| AIM OF THE EXERCISE |
Rewrite all of the lines below, requests included, and shift every coordinate in the answers by adding -124 to each number. Leave the pictures out of your answer.

| SUPPLIED RECORDS |

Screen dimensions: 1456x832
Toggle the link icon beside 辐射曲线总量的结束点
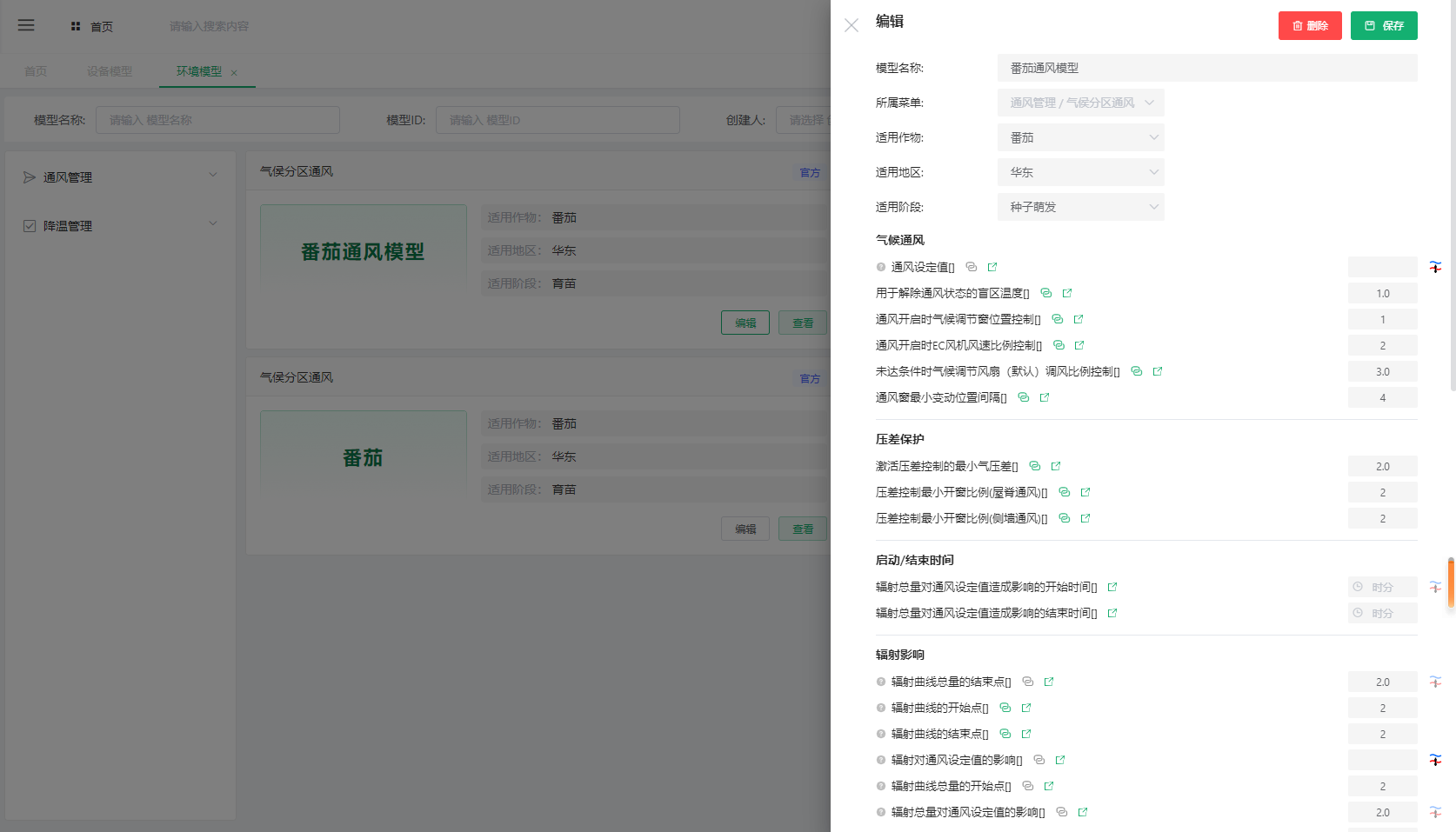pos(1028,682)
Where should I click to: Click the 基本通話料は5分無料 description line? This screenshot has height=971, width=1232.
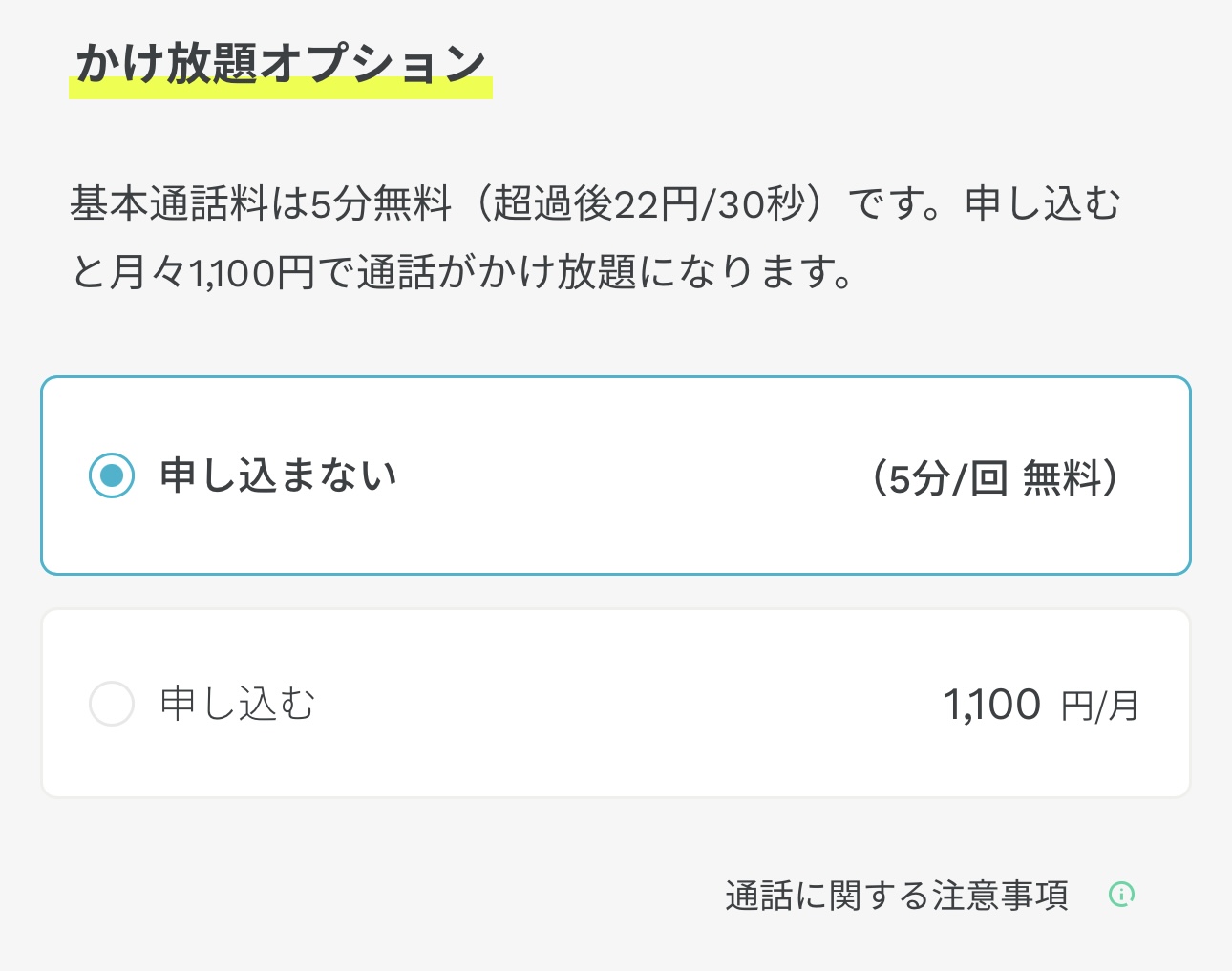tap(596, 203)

| TASK RESPONSE |
Screen dimensions: 1456x832
Toggle the link icon beside 辐射曲线总量的结束点
pos(904,558)
Where should I click to: Click the 基本通話料は5分無料 description line? This screenshot has height=971, width=1232.
tap(472, 79)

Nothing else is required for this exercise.